Elevation of the burned extremities (especially the upper extremities) above the level of the heart is required to decrease edema and prevent compartment syndrome.
Escharotomy
CLINICAL INDICATIONS:
Deep partial-thickness or full-thickness circumferential burns to arms or legs.
- This may mimic compartment syndrome or act like a tourniquet, reducing arterial circulation resulting in ischemia or necrosis of the limb.
- Pulses will feel diminished on exam even after elevation.
Circumferential, full thickness burns to the chest wall.

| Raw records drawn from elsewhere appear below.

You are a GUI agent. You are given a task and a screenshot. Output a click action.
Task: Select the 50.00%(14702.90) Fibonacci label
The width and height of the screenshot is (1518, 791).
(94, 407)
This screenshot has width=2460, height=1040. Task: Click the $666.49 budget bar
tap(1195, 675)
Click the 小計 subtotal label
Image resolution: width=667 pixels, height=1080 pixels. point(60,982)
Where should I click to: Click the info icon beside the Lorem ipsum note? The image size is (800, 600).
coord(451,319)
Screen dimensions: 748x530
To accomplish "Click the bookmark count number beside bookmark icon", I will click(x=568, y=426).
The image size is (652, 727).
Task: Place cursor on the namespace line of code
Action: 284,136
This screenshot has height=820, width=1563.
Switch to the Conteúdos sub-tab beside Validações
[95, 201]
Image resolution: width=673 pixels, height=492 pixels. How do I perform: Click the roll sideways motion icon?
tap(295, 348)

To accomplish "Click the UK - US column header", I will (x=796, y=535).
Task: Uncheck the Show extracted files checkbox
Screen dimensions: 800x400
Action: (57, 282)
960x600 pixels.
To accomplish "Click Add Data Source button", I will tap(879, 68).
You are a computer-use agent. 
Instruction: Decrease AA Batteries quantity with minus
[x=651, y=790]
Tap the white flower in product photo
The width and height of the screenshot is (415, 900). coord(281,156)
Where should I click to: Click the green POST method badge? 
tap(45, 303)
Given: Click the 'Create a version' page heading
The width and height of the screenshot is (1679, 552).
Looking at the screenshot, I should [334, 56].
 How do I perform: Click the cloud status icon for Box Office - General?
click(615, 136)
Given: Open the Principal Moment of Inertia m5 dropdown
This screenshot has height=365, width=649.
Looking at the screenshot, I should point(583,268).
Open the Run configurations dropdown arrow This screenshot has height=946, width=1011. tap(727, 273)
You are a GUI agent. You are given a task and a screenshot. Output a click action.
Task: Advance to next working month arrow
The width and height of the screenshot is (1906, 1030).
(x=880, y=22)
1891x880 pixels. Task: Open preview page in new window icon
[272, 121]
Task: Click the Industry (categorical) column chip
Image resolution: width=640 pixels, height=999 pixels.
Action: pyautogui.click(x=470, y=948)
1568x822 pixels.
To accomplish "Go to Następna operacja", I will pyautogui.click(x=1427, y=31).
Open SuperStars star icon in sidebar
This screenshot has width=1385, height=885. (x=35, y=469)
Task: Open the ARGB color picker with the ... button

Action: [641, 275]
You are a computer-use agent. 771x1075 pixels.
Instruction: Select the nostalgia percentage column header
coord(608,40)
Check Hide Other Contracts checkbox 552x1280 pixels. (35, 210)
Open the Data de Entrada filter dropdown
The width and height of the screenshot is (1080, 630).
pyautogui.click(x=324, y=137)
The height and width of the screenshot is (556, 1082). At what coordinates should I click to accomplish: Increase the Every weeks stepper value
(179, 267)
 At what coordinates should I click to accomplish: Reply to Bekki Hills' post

- This can result in restriction of chest wall expansion and decreased compliance causing difficulty oxygenating and ventilating of intubated patients.
- Clinical manifestations of chest wall restriction include rapid, shallow respirations; poor chest wall excursion; and severe agitation.
CONTRAINIDICATIONS: No contraindications
- Escharotomy is performed by incising circumferential full-thickness burns.
- Extend escharotomy incisions the entire length of the circumferential portion of full-thickness burn.
- The depth of the incision should be through the dermis into the subcutaneous fat. Carry incisions across involved joints (Figure 2).
- Although full thickness burn is insensate, this is a painful procedure, and patients will often require moderate sedation with benzodiazepines and IV narcotics.
- An escharotomy performed to the proper depth should not result in significant bleeding, especially if electrocautery is used. The bleeding that does occur can usually be controlled with electrocautery or topical hemostatics (i.e., Combat Gauze, Avitene). It may require suturing using a silk stitch.
- Upon completion of the escharotomy, reassess perfusion. If circulation is restored, the extremity should be dressed and elevated above the level of the heart. Continue to assess pulses hourly for at least 12-24 hours.